Estaba una familia de cinco personas pasando el día en la playa. Era un día hermoso, lleno de sol. La arena brillaba con diminutos puntitos titilantes, que reverbereaban en lontananza.
Los niños estaban haciendo castillos de arena junto al agua, felices, despreocupados, entretenidos.
Se notaban confiados y agradecidos del regalo de la madre naturaleza, mientras las olas jugaban a llegar y luego regresarse, muy cerca de sus castillos de arena.
De repente, a lo lejos, apareció una anciana, con sus vestidos sucios y harapientos. Conforme caminaba, se agachaba con dificultad para recoger objetos del suelo, que luego introducía en una bolsa. Estaba muy concentrada en su labor.

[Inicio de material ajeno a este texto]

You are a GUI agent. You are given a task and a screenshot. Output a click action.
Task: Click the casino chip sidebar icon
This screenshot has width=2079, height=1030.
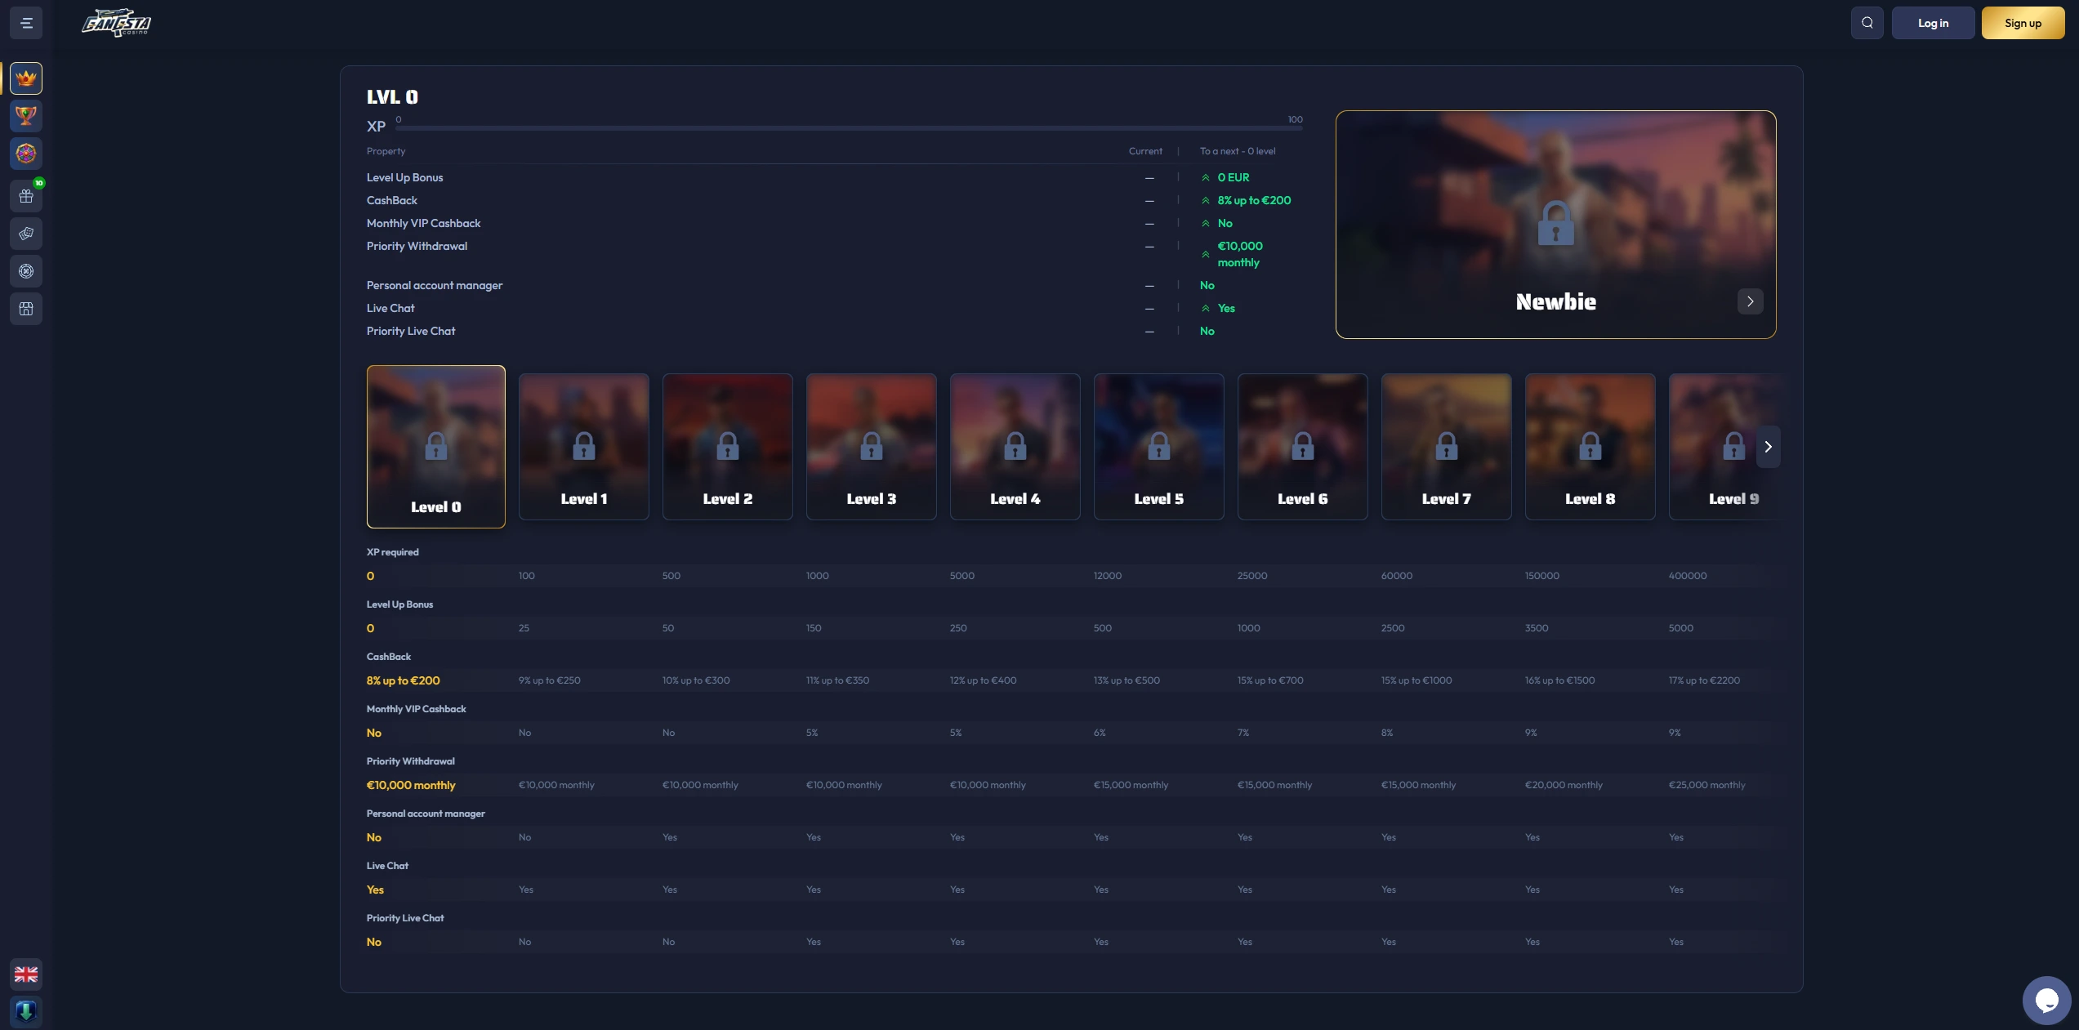[x=26, y=271]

Los padres de los pequeños se percataron de su presencia. La miraron sucia y desaliñada, con sus trapos que hablaban de pobreza y de años difíciles.
Al verla así, instintivamente llamaron junto a sí a los niños y les dijeron que no se acercaran a la anciana.
Cuando ésta pasó junto a ellos, inclinándose una y otra vez para recoger cosas del suelo, dirigió una sonrisa a la familia. Pero no le devolvieron el saludo.
Los niños miraron primero a sus padres, buscando su aprobación, pero no la obtuvieron. Por eso no la saludaron.
Y sucedió que muchas semanas más tarde, cuando ya era eso, muy tarde, supieron que la anciana llevaba toda su vida limpiando la playa de cristales para que los niños no se hirieran los pies.
¡Lástima! La familia la juzgó por sus harapos y no por su corazón.